Estive 5 anos no Brasil, era emigrante, ou estrangeiro residente.

Luís, fundamentalmente, para os turras, movimentos anti-coloniais, os africanos em geral, a Administração colonial e os militares em geral é que eram considerados os verdadeiros colonialistas.

Quando Amílcar Cabral lançava aquela boca de que a luta não era contra os portugueses, referia-se exactamente aos brancos "colonos".

Originalmente o termo "Tuga" era exclusivo para os militares na Guiné. depois nós mesmos é que fomos universalizando, mais propriamente nós aqui.

Amilcar e o PAIGC e o MPLA de que ele é fundador também, quando diziam que a luta não era contra os portugueses, referiam-se aos portugueses colonos, radicados, brancos naturais, enfim os"progenitores" da maioria daqueles dirigentes.

Agora podemos olhar para dois casos africanos antagónicos, UPA e MPLA, Mandela e Mugabe.

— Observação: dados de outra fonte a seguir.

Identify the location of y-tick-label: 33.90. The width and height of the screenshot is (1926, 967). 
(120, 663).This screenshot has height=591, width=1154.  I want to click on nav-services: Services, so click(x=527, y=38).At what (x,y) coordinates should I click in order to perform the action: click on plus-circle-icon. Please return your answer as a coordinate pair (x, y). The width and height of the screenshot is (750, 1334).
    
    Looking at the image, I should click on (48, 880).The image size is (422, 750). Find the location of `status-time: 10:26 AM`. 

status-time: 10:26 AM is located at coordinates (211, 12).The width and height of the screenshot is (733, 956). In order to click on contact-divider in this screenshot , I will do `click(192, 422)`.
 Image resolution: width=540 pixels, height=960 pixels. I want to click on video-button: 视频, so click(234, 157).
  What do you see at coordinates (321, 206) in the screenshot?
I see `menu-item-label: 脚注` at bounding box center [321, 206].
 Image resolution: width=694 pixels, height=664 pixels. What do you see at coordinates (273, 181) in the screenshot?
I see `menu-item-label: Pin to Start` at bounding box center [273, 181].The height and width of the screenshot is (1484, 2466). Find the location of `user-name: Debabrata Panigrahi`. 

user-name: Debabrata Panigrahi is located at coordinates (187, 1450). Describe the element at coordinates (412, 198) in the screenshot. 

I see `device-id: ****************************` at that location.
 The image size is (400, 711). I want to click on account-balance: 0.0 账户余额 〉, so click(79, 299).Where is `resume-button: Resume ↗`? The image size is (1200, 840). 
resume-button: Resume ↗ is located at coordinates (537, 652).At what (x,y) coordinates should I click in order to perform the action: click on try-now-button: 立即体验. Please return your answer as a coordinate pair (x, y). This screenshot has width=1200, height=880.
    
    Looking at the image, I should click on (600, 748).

Claro que isto dá pano para mangas, pois que tudo acabou tão mal, mas tão mal, que os conceitos hoje precisam já de outros dicionários diferentes daqueles da guerra fria e do tempo de Norton de Matos.

As empresas tipo CUF e outras como a Diamang, substituídas pela China, América e Brasil na Nigéria, e em Angola...e mesmo a GALP, qual Pintosinho, Luís Graça!

Eu até coro!











Tony Borie disse...

Bom dia companheiros.
Obrigado pelos vossos comentários, ajudam-me, podem crer.
Bem hajam, abraços a todos,
Tony Borie.

Cherno AB disse...

Caro Rosinha,

A tua lista classificativa de "colons" nao esta completa, pois para a nova geracao de guineenses que nasceu e/ou cresceu depois da independencia, os mais velhos, os ex-colaboradores: Regulos (antigos oficiais de segunda linha mas que muitas vezes estavam sempre na linha da frente da maldita Guerra) e antigos combatentes (milicias e do exercito portugues que constituiam as CKas...12..21..etc) tambem eram "colons" pela simples razao de que eram Spinolistas e defendiam a ideologia e o regime colonial que consideravam mais ajustado a realidade do pais, um pequeno enclave territorial com um mosaico etnico muito diversificado.